§ PROMPT
With the images removed, transcribe the listing that follows exactly.

┌──

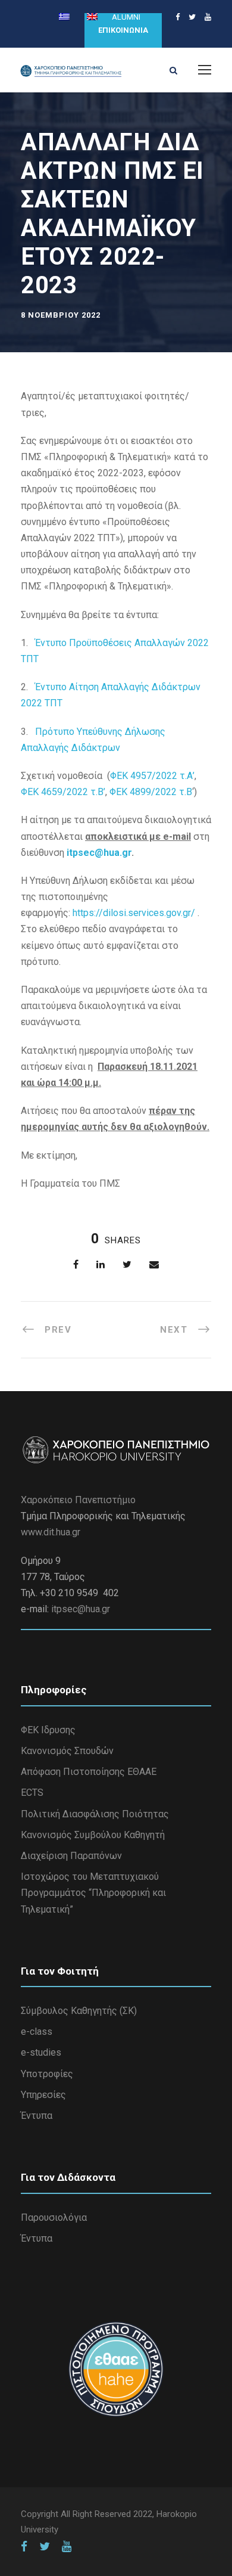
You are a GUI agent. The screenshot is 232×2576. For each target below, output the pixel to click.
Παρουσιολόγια (54, 2217)
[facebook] (177, 17)
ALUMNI (126, 17)
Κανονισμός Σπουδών (67, 1750)
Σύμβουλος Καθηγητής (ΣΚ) (79, 2010)
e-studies (41, 2052)
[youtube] (208, 17)
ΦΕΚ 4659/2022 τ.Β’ (63, 791)
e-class (36, 2031)
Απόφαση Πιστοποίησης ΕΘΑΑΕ (88, 1771)
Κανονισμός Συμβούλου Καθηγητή (93, 1835)
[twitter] (192, 17)
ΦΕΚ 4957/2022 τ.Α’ (152, 775)
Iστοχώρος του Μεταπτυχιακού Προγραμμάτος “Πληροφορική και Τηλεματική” (93, 1892)
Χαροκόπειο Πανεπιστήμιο (78, 1500)
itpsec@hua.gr (99, 852)
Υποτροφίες (47, 2074)
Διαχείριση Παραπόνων (71, 1855)
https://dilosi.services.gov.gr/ (134, 912)
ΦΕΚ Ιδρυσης (48, 1730)
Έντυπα (36, 2115)
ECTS (32, 1792)
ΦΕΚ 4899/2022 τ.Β (150, 791)
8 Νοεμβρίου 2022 (61, 315)
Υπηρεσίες (43, 2094)
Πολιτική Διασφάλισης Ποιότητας (95, 1814)
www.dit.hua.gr (50, 1532)
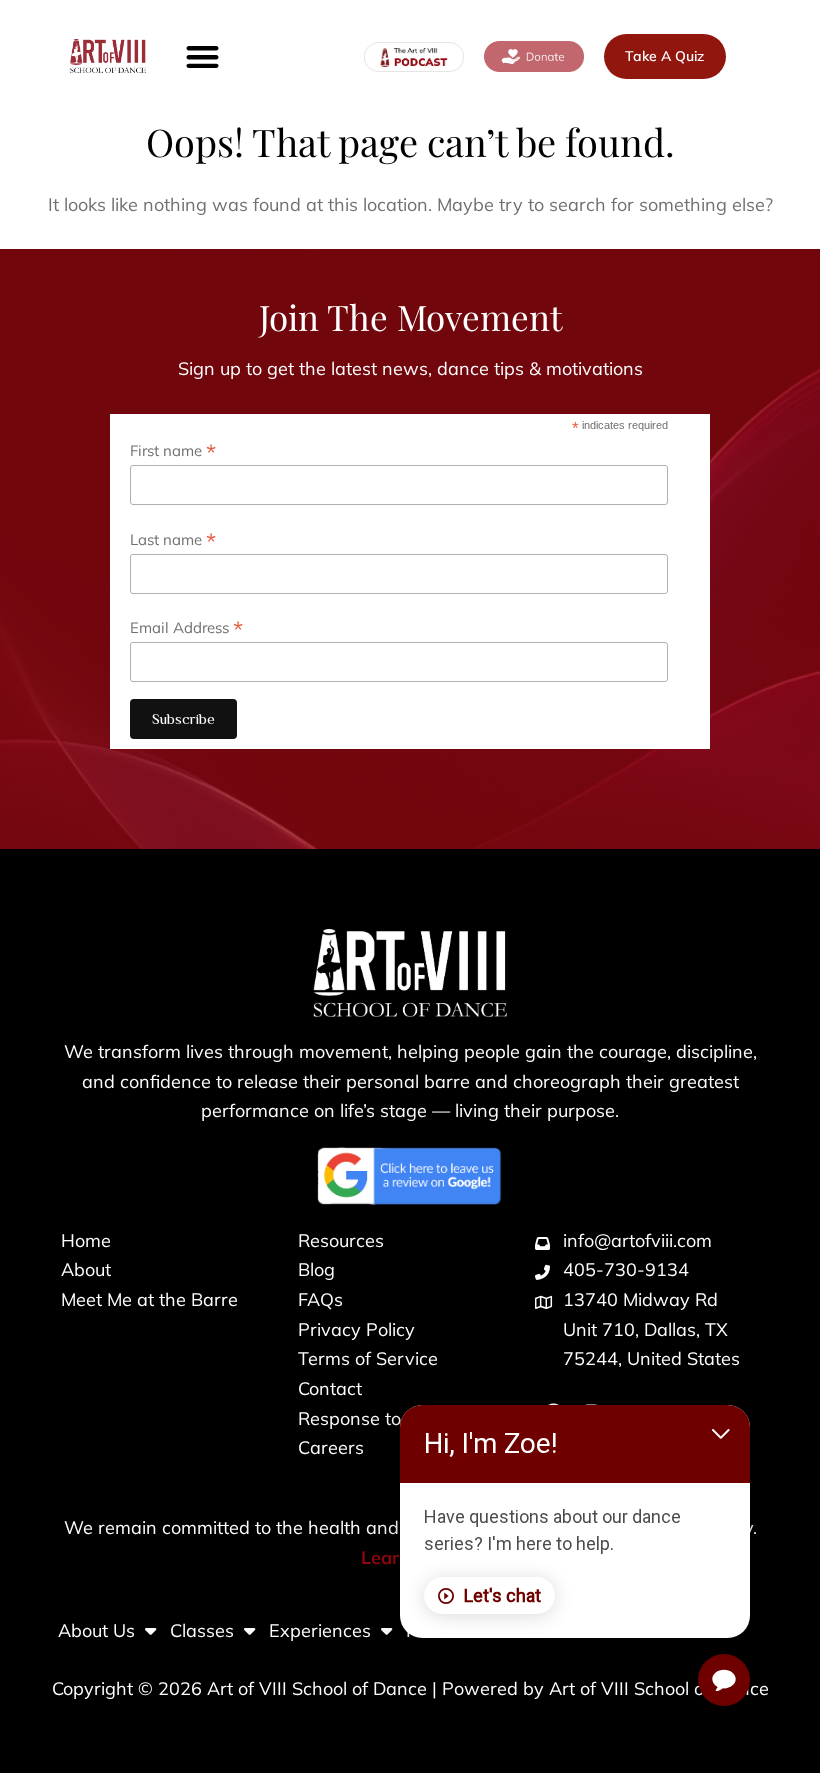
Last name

└──

§ SOLUTION FOR THIS EXERCISE
You are a GUI agent. The screenshot is 232×2576. For each target below, output the pixel to click.
Παρουσιολόγια (54, 2217)
[facebook] (177, 17)
ALUMNI (126, 17)
Κανονισμός Σπουδών (67, 1750)
Σύμβουλος Καθηγητής (ΣΚ) (79, 2010)
e-studies (41, 2052)
[youtube] (208, 17)
ΦΕΚ 4659/2022 τ.Β’ (63, 791)
e-class (36, 2031)
Απόφαση Πιστοποίησης ΕΘΑΑΕ (88, 1771)
Κανονισμός Συμβούλου Καθηγητή (93, 1835)
[twitter] (192, 17)
ΦΕΚ 4957/2022 τ.Α’ (152, 775)
Iστοχώρος του Μεταπτυχιακού Προγραμμάτος “Πληροφορική και Τηλεματική” (93, 1892)
Χαροκόπειο Πανεπιστήμιο (78, 1500)
itpsec@hua.gr (99, 852)
Υποτροφίες (47, 2074)
Διαχείριση Παραπόνων (71, 1855)
https://dilosi.services.gov.gr/ (134, 912)
ΦΕΚ Ιδρυσης (48, 1730)
Έντυπα (36, 2115)
ECTS (32, 1792)
ΦΕΚ 4899/2022 τ.Β (150, 791)
8 Νοεμβρίου 2022 (61, 315)
Υπηρεσίες (43, 2094)
Πολιτική Διασφάλισης Ποιότητας (95, 1814)
www.dit.hua.gr (50, 1532)
Last name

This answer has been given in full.